| TASK OBJECTIVE |
Copy out the rows between the line containing "Task: Switch to the Pull requests tab" and the line containing "Instruction: Open the", inclusive, with the pictures left out.

━━ DATA SUPPLIED

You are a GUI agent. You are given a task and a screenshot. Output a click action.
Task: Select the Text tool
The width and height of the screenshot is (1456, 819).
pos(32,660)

━━━━
━━ DATA SUPPLIED

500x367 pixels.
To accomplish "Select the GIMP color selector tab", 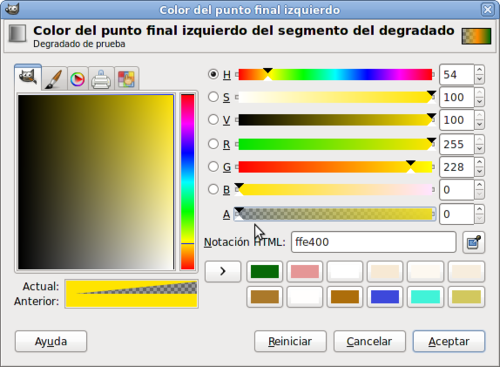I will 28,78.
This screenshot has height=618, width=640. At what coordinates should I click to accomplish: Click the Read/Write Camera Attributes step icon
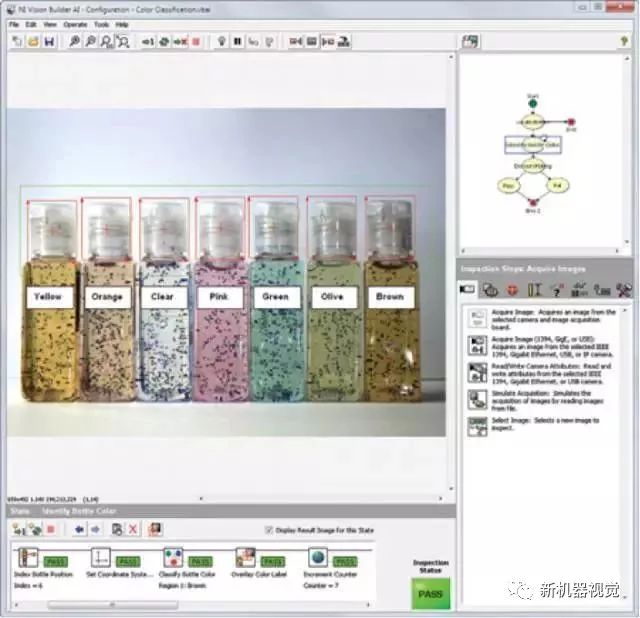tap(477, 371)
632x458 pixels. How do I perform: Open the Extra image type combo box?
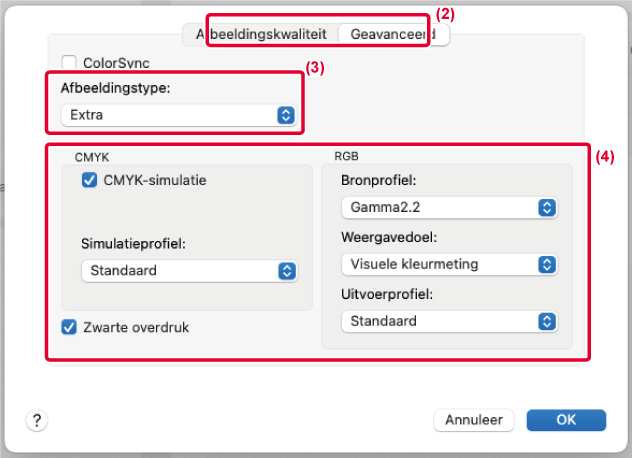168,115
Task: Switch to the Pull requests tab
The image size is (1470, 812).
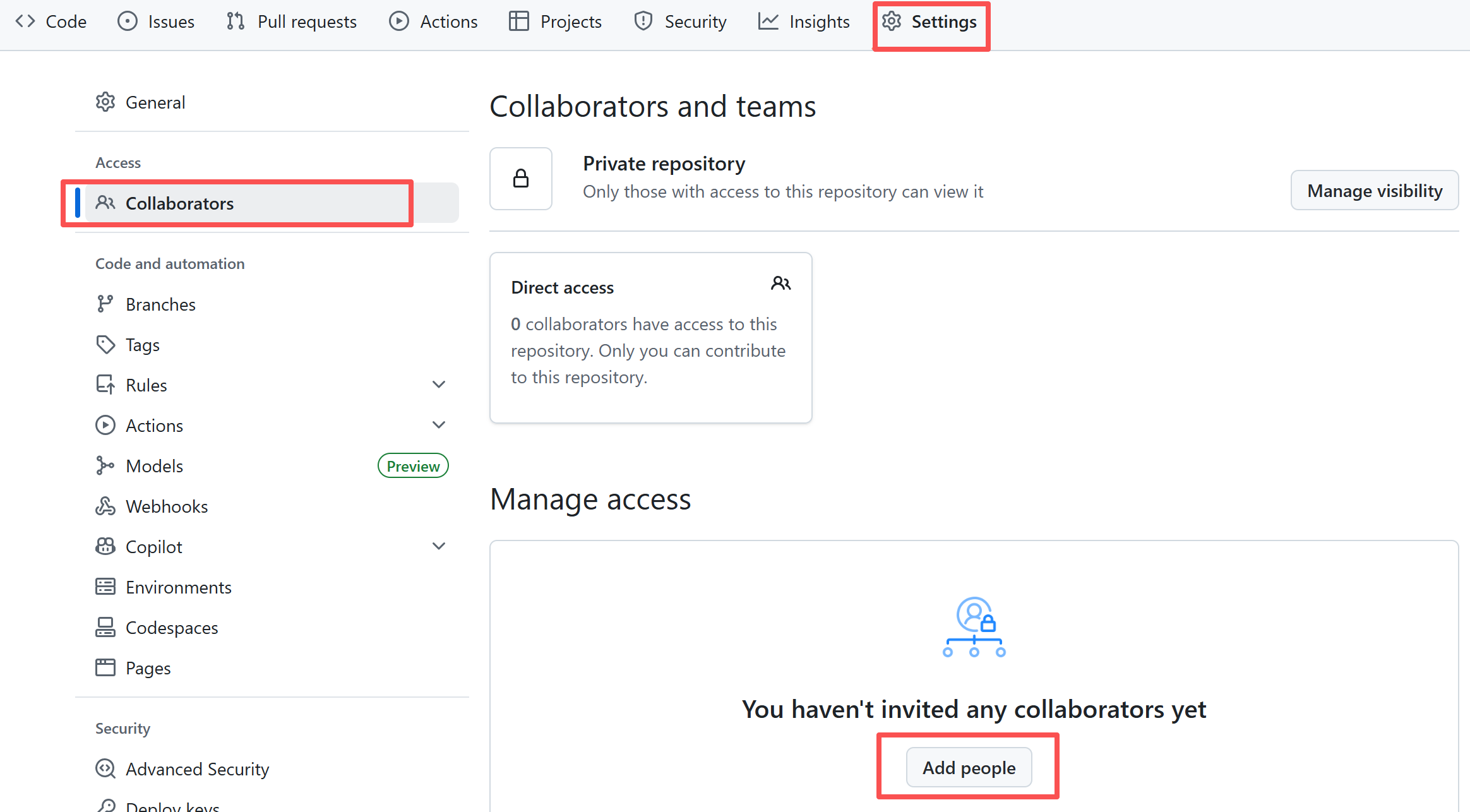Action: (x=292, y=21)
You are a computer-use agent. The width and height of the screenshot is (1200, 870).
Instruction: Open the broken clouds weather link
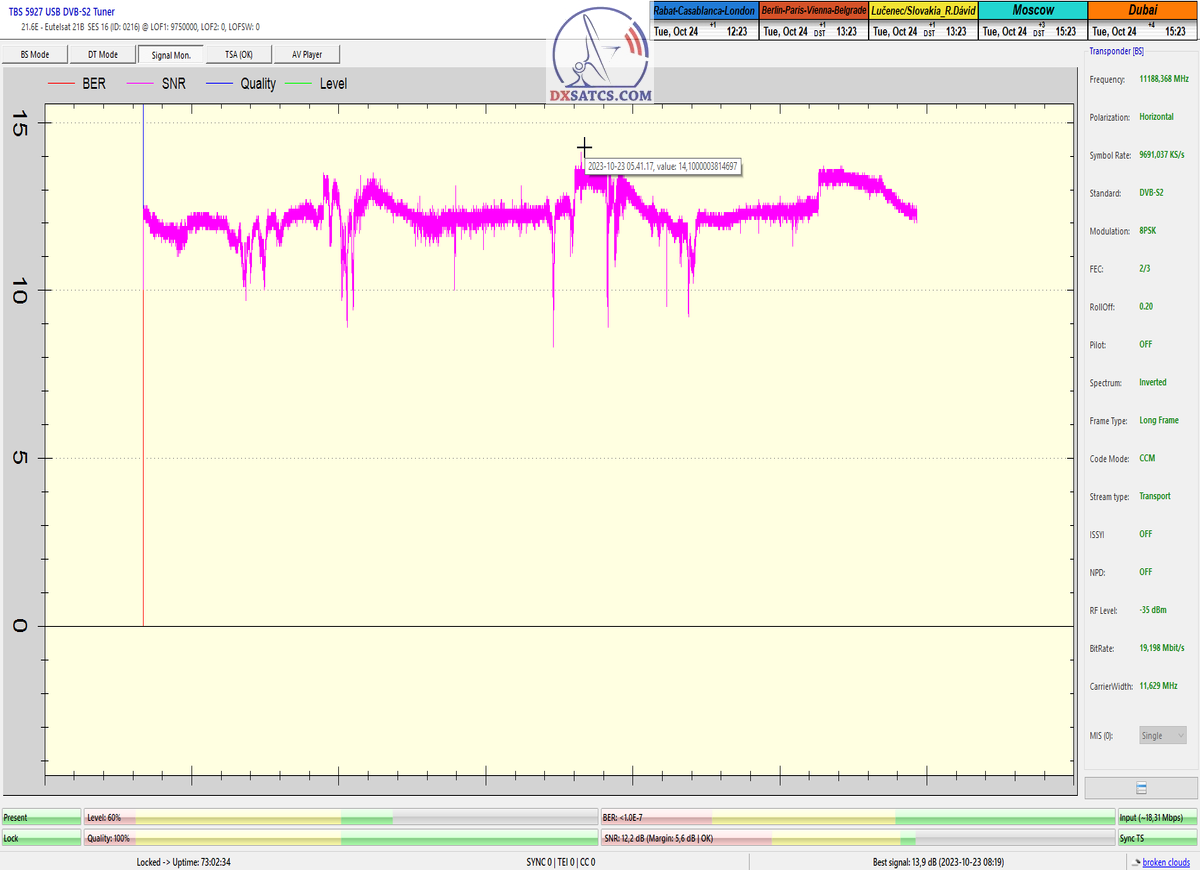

━━━━

| ANSWER FOR THIS EXERCISE |
Task: Switch to the Pull requests tab
The image size is (1470, 812).
Action: (x=292, y=21)
You are a computer-use agent. The width and height of the screenshot is (1200, 870).
Instruction: Open the broken clouds weather link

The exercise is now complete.